_Records provided_
━━━━━━━━━━━━━━━━━━━━━━━━━━━━━━
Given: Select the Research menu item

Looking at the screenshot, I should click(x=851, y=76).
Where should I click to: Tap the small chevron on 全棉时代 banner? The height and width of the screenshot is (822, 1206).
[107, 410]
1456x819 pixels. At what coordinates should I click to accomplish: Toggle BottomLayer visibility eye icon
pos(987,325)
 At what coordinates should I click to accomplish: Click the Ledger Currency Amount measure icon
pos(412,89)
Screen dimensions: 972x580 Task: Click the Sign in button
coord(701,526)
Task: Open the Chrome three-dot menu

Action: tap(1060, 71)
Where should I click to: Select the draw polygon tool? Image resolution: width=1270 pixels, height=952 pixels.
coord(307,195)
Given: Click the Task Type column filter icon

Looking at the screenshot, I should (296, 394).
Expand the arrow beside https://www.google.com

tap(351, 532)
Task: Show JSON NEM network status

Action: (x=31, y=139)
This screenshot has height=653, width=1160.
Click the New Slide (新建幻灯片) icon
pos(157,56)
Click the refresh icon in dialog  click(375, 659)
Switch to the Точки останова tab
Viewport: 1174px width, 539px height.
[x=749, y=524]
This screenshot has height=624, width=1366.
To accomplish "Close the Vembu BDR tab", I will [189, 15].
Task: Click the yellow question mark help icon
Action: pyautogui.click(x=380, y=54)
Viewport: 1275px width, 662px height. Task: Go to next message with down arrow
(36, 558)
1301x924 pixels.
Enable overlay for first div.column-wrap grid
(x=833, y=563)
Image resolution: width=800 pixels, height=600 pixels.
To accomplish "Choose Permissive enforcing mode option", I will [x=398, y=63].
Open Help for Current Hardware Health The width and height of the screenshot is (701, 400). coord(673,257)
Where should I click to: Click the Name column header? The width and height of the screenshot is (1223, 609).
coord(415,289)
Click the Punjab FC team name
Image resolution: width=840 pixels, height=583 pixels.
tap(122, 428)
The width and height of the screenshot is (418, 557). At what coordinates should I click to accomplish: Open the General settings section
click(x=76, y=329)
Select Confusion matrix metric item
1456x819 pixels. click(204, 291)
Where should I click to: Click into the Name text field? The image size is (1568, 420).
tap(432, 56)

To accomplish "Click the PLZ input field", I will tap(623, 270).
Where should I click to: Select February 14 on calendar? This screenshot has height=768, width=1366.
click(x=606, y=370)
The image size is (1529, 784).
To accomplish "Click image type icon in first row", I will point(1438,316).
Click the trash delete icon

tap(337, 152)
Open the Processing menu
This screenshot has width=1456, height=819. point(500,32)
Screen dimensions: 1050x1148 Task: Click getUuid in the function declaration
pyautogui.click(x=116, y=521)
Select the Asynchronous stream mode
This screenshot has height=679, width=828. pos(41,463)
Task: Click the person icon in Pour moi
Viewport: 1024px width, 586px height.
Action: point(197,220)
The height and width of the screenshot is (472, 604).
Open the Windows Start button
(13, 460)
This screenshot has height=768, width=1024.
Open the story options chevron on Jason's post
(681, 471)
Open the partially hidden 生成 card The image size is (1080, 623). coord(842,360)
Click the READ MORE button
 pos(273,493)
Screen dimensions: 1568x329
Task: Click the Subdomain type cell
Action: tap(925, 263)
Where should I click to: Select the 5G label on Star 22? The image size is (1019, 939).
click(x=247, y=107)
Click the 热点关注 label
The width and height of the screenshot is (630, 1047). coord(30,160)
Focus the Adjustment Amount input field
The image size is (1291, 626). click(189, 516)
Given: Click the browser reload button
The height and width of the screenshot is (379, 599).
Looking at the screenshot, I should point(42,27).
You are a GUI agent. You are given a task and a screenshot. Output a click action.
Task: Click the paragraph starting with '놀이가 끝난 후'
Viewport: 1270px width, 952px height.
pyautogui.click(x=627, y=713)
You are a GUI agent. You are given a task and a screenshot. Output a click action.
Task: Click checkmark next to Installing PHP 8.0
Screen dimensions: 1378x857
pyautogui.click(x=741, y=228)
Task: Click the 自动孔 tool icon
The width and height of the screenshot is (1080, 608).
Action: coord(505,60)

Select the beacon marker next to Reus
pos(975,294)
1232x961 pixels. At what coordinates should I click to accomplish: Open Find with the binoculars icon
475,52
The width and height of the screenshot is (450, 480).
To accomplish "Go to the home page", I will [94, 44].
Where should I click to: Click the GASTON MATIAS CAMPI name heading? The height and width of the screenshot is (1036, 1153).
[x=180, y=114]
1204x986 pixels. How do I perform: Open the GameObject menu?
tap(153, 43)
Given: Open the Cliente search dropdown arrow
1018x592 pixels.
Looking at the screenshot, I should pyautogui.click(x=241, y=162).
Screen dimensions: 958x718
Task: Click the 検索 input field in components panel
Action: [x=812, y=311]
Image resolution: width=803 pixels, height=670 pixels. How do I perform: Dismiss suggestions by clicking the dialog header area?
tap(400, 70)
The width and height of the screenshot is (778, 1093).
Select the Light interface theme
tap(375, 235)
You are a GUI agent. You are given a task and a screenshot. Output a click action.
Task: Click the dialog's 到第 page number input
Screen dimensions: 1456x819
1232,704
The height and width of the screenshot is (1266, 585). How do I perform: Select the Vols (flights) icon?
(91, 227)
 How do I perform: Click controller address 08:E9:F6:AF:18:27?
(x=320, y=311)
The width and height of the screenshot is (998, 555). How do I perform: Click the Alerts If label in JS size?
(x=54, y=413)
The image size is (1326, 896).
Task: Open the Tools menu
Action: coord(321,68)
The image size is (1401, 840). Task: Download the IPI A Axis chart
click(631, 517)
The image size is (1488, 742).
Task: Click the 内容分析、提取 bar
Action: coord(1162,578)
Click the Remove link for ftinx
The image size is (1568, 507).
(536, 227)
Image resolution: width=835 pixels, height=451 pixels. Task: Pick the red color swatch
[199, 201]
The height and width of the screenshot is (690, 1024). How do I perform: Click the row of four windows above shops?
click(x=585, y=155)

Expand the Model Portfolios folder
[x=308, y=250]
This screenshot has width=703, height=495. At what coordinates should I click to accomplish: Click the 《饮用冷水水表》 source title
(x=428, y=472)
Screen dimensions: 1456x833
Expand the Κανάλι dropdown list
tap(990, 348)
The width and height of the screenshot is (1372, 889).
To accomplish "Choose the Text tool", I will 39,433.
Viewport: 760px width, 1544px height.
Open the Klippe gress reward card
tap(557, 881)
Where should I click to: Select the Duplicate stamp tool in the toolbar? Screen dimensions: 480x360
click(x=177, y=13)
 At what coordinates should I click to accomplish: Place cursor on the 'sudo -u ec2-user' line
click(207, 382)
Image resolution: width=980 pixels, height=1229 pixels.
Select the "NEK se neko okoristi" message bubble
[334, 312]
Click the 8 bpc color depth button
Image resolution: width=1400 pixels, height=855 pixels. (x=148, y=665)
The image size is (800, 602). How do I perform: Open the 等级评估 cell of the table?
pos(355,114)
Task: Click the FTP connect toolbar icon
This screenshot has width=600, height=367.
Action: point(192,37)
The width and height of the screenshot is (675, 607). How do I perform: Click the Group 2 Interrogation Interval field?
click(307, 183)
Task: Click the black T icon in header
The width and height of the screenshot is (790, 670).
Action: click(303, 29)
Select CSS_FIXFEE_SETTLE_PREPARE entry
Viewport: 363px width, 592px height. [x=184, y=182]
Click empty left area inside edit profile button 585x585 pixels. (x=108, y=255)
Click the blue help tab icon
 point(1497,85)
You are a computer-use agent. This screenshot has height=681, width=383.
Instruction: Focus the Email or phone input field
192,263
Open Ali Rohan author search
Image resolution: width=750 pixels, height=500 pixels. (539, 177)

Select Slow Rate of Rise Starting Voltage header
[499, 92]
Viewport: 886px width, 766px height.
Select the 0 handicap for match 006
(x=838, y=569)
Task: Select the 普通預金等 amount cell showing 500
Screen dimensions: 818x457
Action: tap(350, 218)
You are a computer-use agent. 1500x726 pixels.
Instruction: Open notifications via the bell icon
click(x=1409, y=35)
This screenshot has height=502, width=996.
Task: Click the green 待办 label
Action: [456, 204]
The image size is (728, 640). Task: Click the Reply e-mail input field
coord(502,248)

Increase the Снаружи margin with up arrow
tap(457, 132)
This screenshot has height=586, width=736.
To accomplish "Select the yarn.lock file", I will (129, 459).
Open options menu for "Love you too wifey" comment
━━━━━━━━━━━━━━━━━━━━━━━━━━━━━━
_Aim_
Reproduce the rows between the lines holding "Image resolution: width=835" and "tap(557, 881)", inclusive, requests and all. Multiply every coordinate in the answers by 2.5 and round to whole numbers, with halves going up, but leave the numbers in the requests unchanged.

_Final answer_
Image resolution: width=835 pixels, height=451 pixels. Task: Pick the red color swatch
[498, 503]
The height and width of the screenshot is (690, 1024). How do I perform: Click the row of four windows above shops?
click(x=1463, y=388)

Expand the Model Portfolios folder
[x=770, y=625]
This screenshot has width=703, height=495. At what coordinates should I click to accomplish: Click the 《饮用冷水水表》 source title
(x=1070, y=1180)
Screen dimensions: 1456x833
Expand the Κανάλι dropdown list
tap(2475, 870)
The width and height of the screenshot is (1372, 889).
To accomplish "Choose the Text tool", I will 98,1083.
Viewport: 760px width, 1544px height.
Open the Klippe gress reward card
tap(1393, 2203)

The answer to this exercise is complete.